Defendants and Criminal Charges
The lawsuit names several defendants: Sechrist Industries (the chamber manufacturer), The Oxford Center, Oxford Hyperbaric Oxygen Therapy Center LLC, the Oxford Kids Foundation, property owner Office Ventures Troy LLC, and individual executives and staff. Among those named personally are CEO Tamela Peterson, safety director Jeffrey Mosteller, operations director Gary Marken, and chamber operator Aleta Moffitt. Separate criminal cases are also moving forward. Peterson, Marken, and Mosteller face second-degree murder and involuntary manslaughter charges, while Moffitt has been charged with involuntary manslaughter and falsifying medical records. All four have pleaded not guilty.
Civil Allegations
The lawsuit alleges that the defendants failed at every level of responsibility:
Negligence and foreseeability: The complaint argues the disaster was “foreseeable and inevitable” due to ignored safety standards.
Product liability: Sechrist Industries is accused of manufacturing a dangerously flawed chamber without adequate fire suppression or automatic emergency systems.
Lack of warnings: The suit claims there were no proper posted or verbal warnings about ignition risks or safety restrictions.

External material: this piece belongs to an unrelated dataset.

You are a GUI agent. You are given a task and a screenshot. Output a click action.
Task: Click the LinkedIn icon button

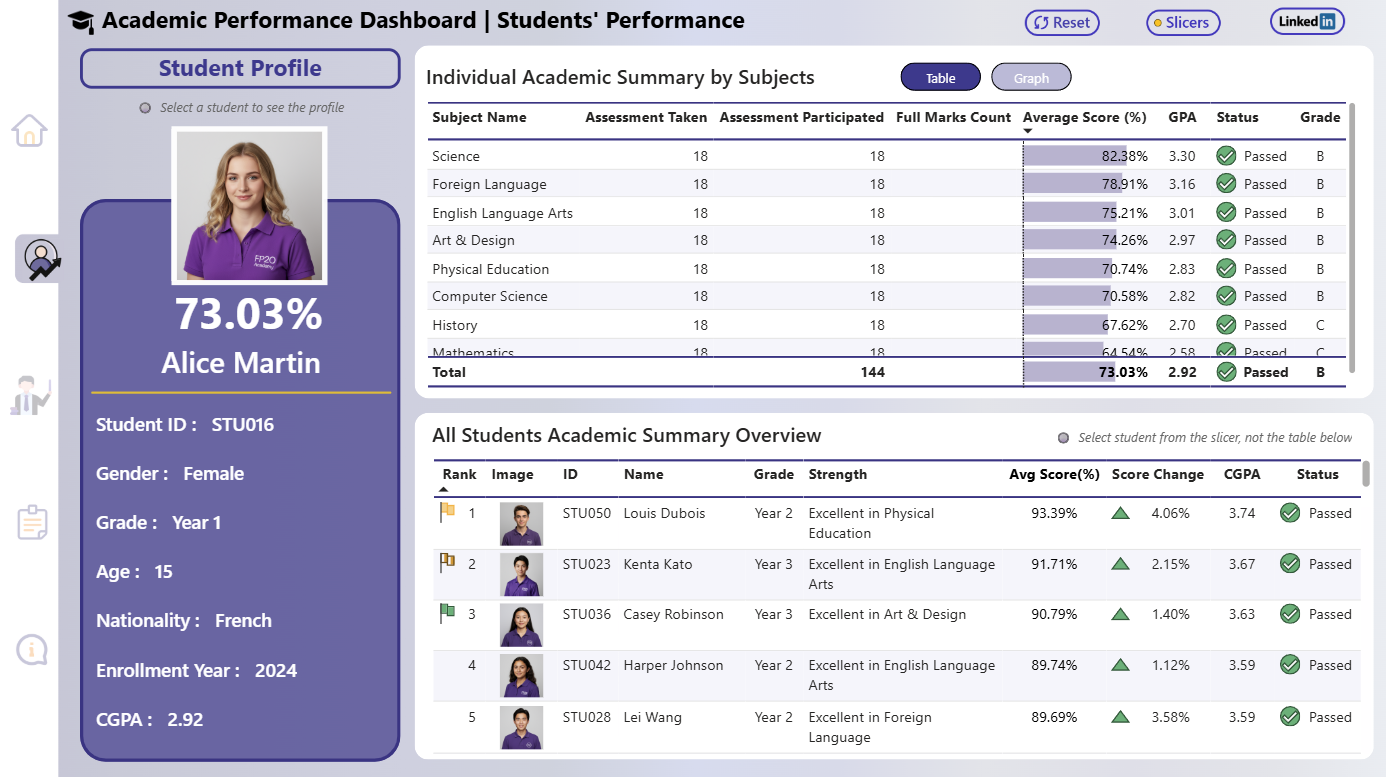coord(1307,21)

Unqualified staffing: The center allegedly operated with personnel who were not licensed or adequately trained, with no physician or qualified safety officer present.
Regulatory Red Flags
The FDA only authorizes hyperbaric oxygen therapy for limited conditions such as decompression sickness and chronic wounds. Thomas was being treated for conditions not approved by the FDA—sleep apnea and ADHD. Additionally, the Oxford facility was not accredited by the Undersea and Hyperbaric Medical Society (UHMS), an organization that sets safety benchmarks for hyperbaric treatment. The chamber itself was reportedly beyond its service life and missing required maintenance checks.
What’s at Stake
The lawsuit seeks more than $100 million in damages, while criminal trials could bring severe prison sentences if convictions are secured. Beyond financial compensation, the case could reshape how hyperbaric therapy clinics are regulated nationwide. Families and medical experts hope the case will push for mandatory accreditation, stricter oversight, and more robust manufacturer accountability.
Broader Questions
The case raises larger issues for both medicine and regulation: Why are unapproved uses of hyperbaric therapy so widespread? How did the facility continue operating without accreditation or inspections? And what responsibility lies with manufacturers when safety technology is either outdated or not installed? The death of Thomas Cooper has forced regulators, manufacturers, and healthcare providers to confront these questions. The outcome of this lawsuit may determine whether hyperbaric oxygen therapy remains a largely unregulated industry—or becomes subject to far tighter oversight.